The UK Gov't expects the jobless rate to rise to 7.5% next year with a no-deal Brexit only likely to add to the woes. The diplomatic rift between Australia and China weighed on the AUD at the session start. The expectations of the RBA extending QE purchases next year alongside the souring risk sentiment also opened up the downside for the AUD. The falls were still very modest in the big scheme of things and a pullback in the AUD was to be expected at some stage. In the end the AUD sellers stepped aside and AUD started picking up around 0900GMT and reversing some of the gains. The Fed will set the tone tomorrow. If they do end up 'twisting' that will open up further upside for the AUDUSD pair.

EU/UK Brexit negotiations saw the GBP move sideways, lower, and then move higher after Sunday's gap was touched.
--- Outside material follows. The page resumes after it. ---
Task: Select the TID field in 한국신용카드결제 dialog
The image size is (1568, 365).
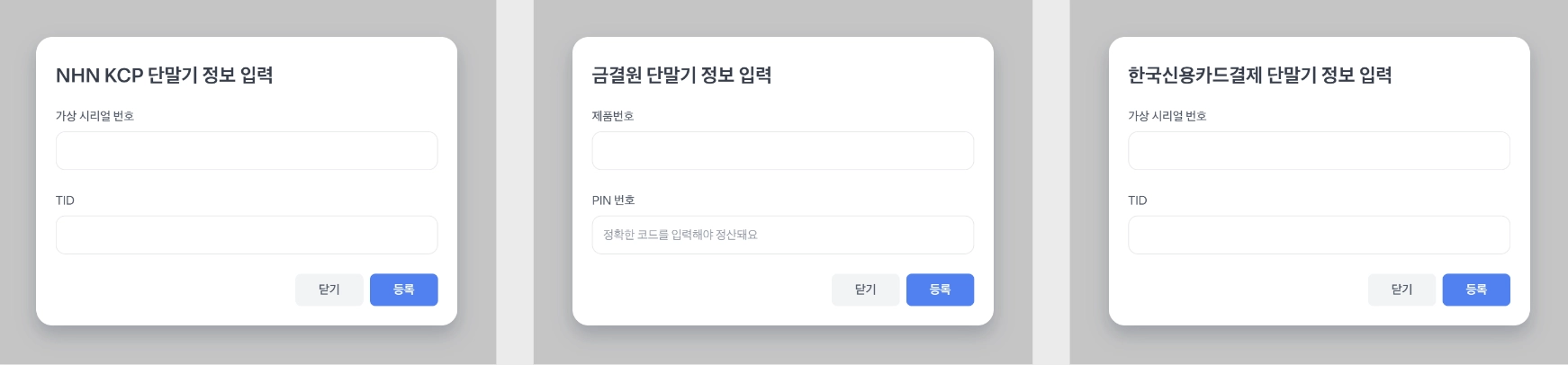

As always expect more twists and turns in Brexit negotiations over the coming few days. December 31 is the deadline though so, bar an extension (unlikely), we should finally see Brexit resolved this month. However, this is not the first time I have said/thought this.

One particular vulnerability to look out for is a no-deal Brexit. If that takes place towards the end of the year, with many investors away from their desks and low liquid markets, that could see large price swings. So a no-deal Brexit is a big risk over the Christmas period for potentially large moves in the GBP. Calling what those moves will be is harder as any kind of certainty is ultimately probably going to be good for the GBP.

As mentioned yesterday one key theme into year end is USD weakness on a Fed with potential to 'twist' on Wednesday. Don't miss the USD selling post which outlines a possible approach and explains the typical USD weakness into year end. See here. Many people are calling for a USD retracement before year end, but I'm not one of them, The time for a USD retracements would make sense at the start of the year from a seasonal perspective. However, I don't have a crystal ball, so just be nimble whatever you decide regarding the dollar.

That's all from me today and Justin will be back at the helm tomorrow.